--- START ---

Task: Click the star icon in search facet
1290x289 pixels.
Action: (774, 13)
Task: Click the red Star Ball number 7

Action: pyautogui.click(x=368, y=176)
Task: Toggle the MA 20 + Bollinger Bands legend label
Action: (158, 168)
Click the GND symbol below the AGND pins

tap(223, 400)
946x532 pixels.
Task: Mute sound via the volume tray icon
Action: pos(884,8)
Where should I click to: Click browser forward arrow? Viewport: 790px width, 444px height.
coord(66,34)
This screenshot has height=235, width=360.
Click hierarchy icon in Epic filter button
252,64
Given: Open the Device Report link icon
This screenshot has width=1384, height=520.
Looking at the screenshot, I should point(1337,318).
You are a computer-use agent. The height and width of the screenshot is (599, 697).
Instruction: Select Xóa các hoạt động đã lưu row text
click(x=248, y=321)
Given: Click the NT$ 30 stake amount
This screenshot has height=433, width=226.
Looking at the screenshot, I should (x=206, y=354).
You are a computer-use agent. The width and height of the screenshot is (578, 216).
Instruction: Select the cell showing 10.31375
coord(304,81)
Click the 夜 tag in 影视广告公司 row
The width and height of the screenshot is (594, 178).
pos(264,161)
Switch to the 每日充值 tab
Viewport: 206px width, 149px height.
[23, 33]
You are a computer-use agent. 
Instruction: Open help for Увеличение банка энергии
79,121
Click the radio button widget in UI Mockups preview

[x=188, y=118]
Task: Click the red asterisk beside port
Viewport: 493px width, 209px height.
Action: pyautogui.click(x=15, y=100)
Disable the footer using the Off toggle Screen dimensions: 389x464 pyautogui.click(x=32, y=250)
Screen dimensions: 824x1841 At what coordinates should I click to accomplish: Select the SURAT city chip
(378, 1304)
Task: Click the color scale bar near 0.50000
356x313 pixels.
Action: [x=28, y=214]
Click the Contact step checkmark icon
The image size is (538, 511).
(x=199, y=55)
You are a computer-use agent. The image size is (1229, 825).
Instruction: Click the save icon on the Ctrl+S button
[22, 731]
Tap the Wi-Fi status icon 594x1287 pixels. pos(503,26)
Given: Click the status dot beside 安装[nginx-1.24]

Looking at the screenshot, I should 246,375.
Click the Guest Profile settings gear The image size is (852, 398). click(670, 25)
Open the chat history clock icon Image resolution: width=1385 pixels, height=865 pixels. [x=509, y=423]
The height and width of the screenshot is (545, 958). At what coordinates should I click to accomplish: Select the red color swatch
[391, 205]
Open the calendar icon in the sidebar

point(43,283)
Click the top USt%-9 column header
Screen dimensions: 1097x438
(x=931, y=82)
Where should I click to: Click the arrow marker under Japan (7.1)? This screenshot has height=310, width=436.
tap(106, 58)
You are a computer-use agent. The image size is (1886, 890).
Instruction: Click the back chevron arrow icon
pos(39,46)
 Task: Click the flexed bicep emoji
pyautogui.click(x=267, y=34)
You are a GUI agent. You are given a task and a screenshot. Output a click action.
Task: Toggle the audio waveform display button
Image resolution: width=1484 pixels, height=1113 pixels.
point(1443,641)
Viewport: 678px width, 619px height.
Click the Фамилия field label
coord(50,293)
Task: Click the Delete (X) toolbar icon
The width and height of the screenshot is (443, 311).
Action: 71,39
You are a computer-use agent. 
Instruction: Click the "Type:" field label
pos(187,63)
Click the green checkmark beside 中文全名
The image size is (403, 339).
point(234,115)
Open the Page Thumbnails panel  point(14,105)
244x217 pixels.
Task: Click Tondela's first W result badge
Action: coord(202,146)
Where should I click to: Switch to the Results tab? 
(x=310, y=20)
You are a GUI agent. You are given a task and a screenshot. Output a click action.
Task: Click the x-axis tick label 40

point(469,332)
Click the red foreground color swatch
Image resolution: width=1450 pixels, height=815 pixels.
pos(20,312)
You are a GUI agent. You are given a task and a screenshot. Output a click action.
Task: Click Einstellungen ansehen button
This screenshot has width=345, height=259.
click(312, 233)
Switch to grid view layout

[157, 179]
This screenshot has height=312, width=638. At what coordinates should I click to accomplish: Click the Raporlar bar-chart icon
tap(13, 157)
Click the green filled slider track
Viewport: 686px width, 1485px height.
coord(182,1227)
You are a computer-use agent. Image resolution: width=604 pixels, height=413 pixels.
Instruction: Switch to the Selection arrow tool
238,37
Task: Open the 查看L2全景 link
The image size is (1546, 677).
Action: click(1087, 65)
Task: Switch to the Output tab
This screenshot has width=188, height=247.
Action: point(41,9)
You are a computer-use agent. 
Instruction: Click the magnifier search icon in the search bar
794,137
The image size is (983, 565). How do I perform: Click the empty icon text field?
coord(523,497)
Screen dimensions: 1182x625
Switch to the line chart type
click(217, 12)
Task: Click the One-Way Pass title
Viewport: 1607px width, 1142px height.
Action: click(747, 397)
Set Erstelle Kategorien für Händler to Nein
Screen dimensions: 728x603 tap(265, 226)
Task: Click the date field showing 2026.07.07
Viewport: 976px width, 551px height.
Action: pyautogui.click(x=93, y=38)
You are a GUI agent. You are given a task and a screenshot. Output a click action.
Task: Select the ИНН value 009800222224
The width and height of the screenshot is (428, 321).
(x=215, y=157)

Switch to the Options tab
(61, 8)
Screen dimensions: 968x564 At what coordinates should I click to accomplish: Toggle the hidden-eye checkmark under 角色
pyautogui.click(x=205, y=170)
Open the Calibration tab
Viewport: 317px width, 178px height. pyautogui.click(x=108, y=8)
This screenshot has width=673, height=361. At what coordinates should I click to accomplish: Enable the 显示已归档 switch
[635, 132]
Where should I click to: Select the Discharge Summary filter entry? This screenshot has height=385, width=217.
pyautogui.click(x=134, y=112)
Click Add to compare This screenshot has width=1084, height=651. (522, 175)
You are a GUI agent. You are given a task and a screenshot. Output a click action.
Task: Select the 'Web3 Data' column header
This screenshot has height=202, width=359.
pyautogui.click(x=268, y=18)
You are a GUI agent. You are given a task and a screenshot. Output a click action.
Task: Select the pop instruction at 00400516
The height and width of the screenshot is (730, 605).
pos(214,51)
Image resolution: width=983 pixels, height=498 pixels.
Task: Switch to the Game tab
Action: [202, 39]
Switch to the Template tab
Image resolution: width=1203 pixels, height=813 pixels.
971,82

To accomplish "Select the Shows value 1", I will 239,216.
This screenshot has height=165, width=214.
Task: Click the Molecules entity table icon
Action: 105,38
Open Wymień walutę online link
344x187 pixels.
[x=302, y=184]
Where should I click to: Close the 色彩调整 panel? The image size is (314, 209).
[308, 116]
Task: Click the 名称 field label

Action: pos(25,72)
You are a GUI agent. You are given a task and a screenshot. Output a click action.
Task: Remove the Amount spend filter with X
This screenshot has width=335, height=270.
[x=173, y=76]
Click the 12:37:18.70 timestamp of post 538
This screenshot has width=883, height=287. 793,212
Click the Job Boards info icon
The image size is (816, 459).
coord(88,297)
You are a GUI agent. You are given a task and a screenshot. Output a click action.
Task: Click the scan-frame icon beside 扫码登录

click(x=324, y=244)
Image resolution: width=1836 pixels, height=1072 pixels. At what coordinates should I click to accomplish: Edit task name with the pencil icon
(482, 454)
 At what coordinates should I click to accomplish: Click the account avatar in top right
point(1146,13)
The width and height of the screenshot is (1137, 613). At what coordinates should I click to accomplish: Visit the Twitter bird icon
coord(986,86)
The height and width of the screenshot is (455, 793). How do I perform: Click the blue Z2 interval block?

--- END ---

EXERCISE
Revise the data from the line that contains "Image resolution: width=1836" through the end of the data: write those lines out again with "pencil icon" changed to "edit icon" and everything else left as it is.

WRITTEN REPLY
Image resolution: width=1836 pixels, height=1072 pixels. At what coordinates should I click to accomplish: Edit task name with the edit icon
(482, 454)
 At what coordinates should I click to accomplish: Click the account avatar in top right
point(1146,13)
The width and height of the screenshot is (1137, 613). At what coordinates should I click to accomplish: Visit the Twitter bird icon
coord(986,86)
The height and width of the screenshot is (455, 793). How do I perform: Click the blue Z2 interval block?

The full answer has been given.